At least 56 people were killed and 194 wounded in a suicide attack, claimed by the Islamic State jihadist group, during Friday prayers against a Shiite mosque in Peshawar, northwestern Pakistan.

The blast came a few minutes before prayers were to begin at a Shiite mosque on a narrow street in the Kosha Risaldar neighborhood, near the historic Qissa Khwani bazaar.

“In total, 56 people died and 194 were injured. The injured include 50 critically ill patients,” Muhammad Asim Khan, a spokesman for Lady Reading Hospital in Peshawar, told AFP. A previous balance spoke of at least 30 deaths.

The number of casualties could rise, Peshawar police chief Muhamad Ijaz Khan told AFP.

“Two assailants shot at the policemen at the main gate of the mosque. One police officer was killed on the spot and the other was seriously injured,” he explained.

Later, the Islamic State jihadist group claimed responsibility for the attack through its propaganda agency, Amaq.

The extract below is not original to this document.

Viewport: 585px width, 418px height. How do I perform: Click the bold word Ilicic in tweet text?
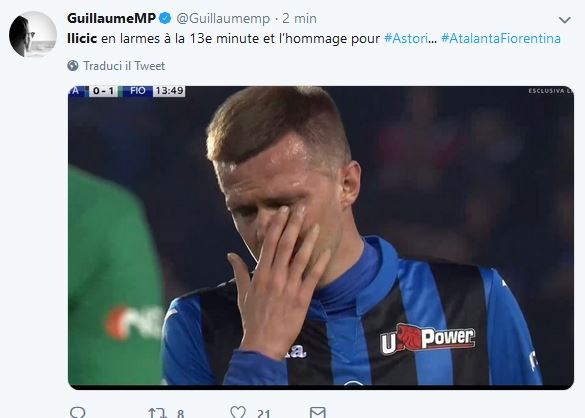coord(82,38)
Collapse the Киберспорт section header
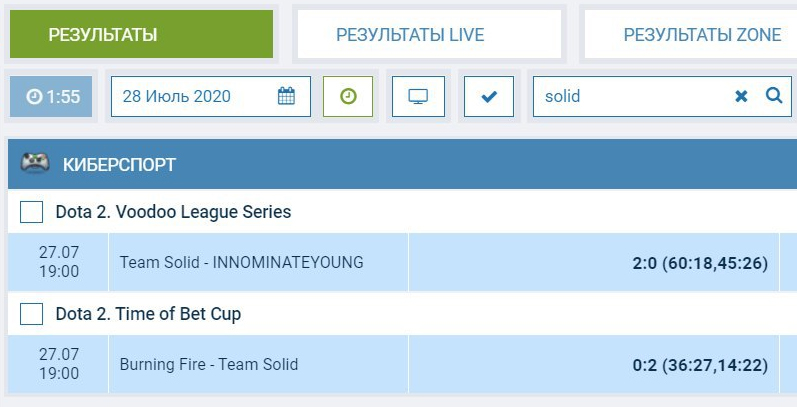Viewport: 797px width, 407px height. point(400,164)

“An Islamic State kamikaze fighter managed to penetrate a Shiite mosque in Peshawar today [Friday]” and “detonated an explosives-laden belt in the midst of Shiites,” Amaq said in a statement released on social media.

A witness, Zahid Khan, told AFP what happened. “I was just outside the mosque when I saw a man shoot two policemen before entering the mosque. A few seconds later, I heard a big ‘bang’,” he said.

And Ali Asghar, another witness, said he saw a man “open fire with a gun” inside the mosque, and “kill people one by one and then blow himself up.”

An AFP reporter saw dismembered bodies at the scene, as rescue services and local people struggled to help the victims by carrying them on their shoulders.

Prime Minister Imran Khan “strongly condemned” the attack, according to one of his spokesmen.

Peshawar, about 50 km from the border with Afghanistan, was the scene of daily attacks during the first half of the 2010s, but in recent years security had greatly improved.